Duch Volos

Obudził go pierwszy promień słońca jaki padł na kryjówkę w której spędził zimne i niegościnne godziny nocy. Chłód umykał szybko przed bursztynowym blaskiem jaki zaglądał w każdy, najmniejszy zakamarek, wyganiając zimno i ciemność, dwie rzeczy jakich Śmig nie lubił.

Wraz z życiodajnym ciepłem ogarniającym jego ciało Śmig poczuł jak w żołądku budzi się głód i domaga się zaspokojenia. Rozprostował skrzydła, ostrym niczym brzytwa dziobem wygładził i tak perfekcyjnie ułożone pióra. Był gotów na podbój świata, nieba i całego Volos.

O świcie miasto żyło już pełnią życia. Z wysokości wieży astronomicznej, najwyższego budynku uniwetsyteckiego świata Śmig widział że brukowane uliczki pełne już są śpieszących się dokądś ludzi. Widział ich, ubranych w ciemnogranatowe, brązowe i szare stroje. Goniących gdzieś za niezwykle istotnymi, ale ulotnymi sprawami. Nieśli naręcza szeleszczących pergaminów, worki pachnące rzepą, marchwią i cebulą oraz skórzane pakunki z jeszcze bardziej tajemniczą, żelaziście pachnącą zawartością.

Z wysokości swojego gniazda Śmig spoglądał na tętniące życiem Volos niczym władca na swoje włości. Prawo do położonego na najwyższej wieży gniazda przypłacił zgruchotanym skrzydłem i połową piór z ogona. Było to dawno, nie tylko w ptasim ale i ludzkim sposobie spoglądania na mijający czas. Mimo to zrośnięte skrzydło wciąż go bolało, zwłaszcza przy zmianie pogody na gorsze, kiedy nadchodził chłód i przymrozki.

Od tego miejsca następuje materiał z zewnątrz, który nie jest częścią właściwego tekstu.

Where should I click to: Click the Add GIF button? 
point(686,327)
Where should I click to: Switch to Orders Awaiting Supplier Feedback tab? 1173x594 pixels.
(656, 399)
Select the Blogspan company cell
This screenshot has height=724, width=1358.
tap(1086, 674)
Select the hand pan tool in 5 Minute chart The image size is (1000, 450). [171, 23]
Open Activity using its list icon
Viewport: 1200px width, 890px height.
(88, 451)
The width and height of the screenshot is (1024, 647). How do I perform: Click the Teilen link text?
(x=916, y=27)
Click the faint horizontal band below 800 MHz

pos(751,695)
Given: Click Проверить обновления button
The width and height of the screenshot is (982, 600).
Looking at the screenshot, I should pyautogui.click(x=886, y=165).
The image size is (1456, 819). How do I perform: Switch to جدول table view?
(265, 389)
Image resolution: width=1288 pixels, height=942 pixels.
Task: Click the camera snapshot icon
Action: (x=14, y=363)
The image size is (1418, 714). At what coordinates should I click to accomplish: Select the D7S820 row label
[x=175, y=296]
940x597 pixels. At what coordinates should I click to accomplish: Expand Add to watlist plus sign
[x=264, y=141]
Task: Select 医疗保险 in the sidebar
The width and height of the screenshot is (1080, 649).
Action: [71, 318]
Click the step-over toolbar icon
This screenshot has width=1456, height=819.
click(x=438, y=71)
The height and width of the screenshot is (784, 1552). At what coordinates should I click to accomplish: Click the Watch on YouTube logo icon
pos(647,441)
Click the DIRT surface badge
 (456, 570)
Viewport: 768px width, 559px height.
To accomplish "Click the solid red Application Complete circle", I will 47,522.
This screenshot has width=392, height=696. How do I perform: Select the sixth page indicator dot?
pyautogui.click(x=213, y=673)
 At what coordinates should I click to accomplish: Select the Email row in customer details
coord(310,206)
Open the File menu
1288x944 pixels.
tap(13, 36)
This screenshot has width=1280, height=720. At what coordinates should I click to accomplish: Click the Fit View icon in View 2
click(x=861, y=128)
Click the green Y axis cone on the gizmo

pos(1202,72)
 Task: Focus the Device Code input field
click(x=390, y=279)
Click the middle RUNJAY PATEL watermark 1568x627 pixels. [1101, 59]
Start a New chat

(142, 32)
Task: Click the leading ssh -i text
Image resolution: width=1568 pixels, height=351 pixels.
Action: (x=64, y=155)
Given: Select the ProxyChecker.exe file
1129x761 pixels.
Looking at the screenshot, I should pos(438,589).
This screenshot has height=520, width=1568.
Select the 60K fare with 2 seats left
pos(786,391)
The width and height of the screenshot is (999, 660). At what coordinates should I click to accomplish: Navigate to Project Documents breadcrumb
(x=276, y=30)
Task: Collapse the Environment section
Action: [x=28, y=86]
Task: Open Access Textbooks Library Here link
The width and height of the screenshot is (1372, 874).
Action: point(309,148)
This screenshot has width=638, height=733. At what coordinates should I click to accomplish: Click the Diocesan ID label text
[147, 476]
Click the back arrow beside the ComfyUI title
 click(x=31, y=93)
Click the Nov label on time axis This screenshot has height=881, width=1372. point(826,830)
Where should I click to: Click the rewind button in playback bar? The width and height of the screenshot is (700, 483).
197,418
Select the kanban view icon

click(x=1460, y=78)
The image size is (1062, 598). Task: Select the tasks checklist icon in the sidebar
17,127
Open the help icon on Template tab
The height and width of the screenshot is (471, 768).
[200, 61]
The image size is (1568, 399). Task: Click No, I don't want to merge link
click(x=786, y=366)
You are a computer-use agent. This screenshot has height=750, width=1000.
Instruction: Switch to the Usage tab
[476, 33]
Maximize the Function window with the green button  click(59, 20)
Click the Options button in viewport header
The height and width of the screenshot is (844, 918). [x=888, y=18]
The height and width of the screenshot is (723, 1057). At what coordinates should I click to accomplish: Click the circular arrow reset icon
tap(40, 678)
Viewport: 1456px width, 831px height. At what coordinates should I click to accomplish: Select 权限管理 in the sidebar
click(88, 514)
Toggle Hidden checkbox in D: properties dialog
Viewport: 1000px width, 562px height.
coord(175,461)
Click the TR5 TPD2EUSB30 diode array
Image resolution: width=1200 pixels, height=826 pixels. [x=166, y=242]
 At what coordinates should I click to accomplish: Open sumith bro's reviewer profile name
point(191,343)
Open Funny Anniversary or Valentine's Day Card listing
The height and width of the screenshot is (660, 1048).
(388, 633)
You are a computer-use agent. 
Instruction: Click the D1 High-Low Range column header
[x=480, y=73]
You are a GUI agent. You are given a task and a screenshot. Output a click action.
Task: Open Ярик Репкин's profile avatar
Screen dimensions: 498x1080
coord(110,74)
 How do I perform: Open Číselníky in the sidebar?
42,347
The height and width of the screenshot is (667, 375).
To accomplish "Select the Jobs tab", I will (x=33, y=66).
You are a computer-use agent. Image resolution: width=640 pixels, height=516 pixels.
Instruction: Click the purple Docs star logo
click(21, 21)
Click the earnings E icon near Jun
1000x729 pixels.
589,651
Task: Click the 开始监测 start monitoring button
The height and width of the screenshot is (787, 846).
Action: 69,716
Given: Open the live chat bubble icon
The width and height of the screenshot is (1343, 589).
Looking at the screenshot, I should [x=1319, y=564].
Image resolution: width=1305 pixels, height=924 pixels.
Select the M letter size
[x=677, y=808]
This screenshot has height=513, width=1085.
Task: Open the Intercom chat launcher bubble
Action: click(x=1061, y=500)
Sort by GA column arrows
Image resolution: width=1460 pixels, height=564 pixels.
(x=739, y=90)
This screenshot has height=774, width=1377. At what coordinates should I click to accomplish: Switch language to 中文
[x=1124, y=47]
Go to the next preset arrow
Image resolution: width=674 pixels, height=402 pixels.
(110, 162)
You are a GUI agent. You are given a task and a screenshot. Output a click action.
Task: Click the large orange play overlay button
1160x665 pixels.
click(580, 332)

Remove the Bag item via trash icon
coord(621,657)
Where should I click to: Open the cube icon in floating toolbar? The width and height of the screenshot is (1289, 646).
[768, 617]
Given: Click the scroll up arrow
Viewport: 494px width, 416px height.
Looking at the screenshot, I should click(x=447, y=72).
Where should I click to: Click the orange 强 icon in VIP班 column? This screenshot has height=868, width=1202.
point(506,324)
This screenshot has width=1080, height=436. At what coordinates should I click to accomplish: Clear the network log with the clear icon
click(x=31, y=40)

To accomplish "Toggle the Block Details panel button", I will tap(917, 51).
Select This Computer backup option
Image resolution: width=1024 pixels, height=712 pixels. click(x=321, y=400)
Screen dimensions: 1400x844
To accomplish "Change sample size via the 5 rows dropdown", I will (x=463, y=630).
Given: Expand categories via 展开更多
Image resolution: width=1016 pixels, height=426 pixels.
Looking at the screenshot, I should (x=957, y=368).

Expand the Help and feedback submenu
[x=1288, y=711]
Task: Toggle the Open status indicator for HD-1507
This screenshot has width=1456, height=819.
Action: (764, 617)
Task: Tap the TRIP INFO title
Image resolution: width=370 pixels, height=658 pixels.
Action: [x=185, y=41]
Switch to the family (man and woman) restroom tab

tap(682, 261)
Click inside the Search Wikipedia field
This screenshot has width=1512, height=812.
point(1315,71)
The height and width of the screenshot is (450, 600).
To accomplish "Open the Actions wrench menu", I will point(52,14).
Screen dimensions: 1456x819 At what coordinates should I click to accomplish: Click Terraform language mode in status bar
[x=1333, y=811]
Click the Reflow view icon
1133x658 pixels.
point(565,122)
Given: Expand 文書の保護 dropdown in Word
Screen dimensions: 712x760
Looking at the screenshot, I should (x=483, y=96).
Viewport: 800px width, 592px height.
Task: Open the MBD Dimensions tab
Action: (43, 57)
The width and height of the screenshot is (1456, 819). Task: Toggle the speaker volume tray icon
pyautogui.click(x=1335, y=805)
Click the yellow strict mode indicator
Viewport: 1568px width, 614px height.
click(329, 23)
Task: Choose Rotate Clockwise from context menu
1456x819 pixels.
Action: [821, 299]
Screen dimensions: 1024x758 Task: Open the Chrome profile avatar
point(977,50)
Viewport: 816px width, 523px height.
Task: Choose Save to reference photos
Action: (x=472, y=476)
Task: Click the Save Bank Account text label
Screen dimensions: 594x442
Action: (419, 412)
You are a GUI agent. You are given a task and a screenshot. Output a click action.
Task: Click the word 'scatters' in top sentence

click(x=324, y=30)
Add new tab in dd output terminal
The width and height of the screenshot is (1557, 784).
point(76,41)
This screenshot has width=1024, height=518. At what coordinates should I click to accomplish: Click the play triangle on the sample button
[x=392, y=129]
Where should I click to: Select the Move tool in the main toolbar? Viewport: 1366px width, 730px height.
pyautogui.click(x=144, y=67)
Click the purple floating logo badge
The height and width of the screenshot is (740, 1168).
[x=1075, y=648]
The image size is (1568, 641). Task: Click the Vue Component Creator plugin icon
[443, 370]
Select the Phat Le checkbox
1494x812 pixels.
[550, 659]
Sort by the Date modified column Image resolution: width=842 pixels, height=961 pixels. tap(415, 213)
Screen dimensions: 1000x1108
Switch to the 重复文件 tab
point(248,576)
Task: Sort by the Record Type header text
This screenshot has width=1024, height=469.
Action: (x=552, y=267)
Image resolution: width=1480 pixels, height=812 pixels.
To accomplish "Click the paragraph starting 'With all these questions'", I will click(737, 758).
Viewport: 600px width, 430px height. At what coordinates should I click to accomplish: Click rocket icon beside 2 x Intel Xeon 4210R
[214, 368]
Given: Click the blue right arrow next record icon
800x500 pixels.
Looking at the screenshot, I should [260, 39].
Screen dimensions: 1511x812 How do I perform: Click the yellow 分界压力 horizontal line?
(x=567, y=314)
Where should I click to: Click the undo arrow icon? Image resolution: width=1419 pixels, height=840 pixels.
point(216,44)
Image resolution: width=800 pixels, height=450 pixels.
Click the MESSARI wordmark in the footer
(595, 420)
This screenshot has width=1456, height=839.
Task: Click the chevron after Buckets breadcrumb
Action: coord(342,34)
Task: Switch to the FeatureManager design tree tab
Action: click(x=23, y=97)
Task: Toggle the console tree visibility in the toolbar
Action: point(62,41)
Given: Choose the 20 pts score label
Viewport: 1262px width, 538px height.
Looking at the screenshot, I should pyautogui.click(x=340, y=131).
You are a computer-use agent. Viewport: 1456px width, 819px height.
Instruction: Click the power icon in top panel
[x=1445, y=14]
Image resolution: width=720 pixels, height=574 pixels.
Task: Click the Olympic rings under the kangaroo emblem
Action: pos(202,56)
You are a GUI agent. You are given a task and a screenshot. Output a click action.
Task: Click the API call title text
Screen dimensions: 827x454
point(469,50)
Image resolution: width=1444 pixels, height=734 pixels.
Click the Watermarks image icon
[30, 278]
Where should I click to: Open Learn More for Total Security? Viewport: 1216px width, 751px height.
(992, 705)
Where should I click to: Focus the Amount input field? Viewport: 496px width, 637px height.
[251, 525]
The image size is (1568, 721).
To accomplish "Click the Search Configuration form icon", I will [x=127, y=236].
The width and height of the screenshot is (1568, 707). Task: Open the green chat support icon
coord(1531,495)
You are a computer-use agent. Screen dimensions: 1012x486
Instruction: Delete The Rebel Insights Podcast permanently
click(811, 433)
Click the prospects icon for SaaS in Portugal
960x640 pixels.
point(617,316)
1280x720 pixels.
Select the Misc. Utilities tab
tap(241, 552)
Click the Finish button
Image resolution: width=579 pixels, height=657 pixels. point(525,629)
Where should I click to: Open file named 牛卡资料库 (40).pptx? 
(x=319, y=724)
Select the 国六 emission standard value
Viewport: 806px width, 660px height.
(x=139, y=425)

Śmig był starym białozorem. Najstarszym w mieście. Pamięć powoli płatała mu figle, ale jeszcze jak przez mgłę pamiętał czasy kiedy wokół Dużej Skały, na której wznosiła się wieża astronomiczna, wyrastały pierwsze, drewniane domy, a o planach powstania Uniwersytetu jeszcze nikt nie myślał.

„Jeść”

Powoli wszystko inne schodziło na drugi plan. Żołądek domagał się swoich praw. Trzeba go zapełnić zanim oczy przesłoni czerwień mgły i instynkt łowcy weźmie górę nad rozsądkiem. Wtedy znowu będzie pluł piórami, skórą i kośćmi próbując pozbyć się z dzioba smaku upolowanego surowego kuraka lub królika. Fuj.

„Jeść”, „Jeść”

Pora ruszać. Jeszcze raz rozpostarł skrzydła, dumnie zadarł do góry zakończony ostrym, błyszczącym dziobem łeb i zakwilił. Niech wszyscy wiedzą, że pan przestworzy jest, czuwa, a jego czujne oko pilnuje, aby nikt niepowołany nie pojawił się na jego terytorium.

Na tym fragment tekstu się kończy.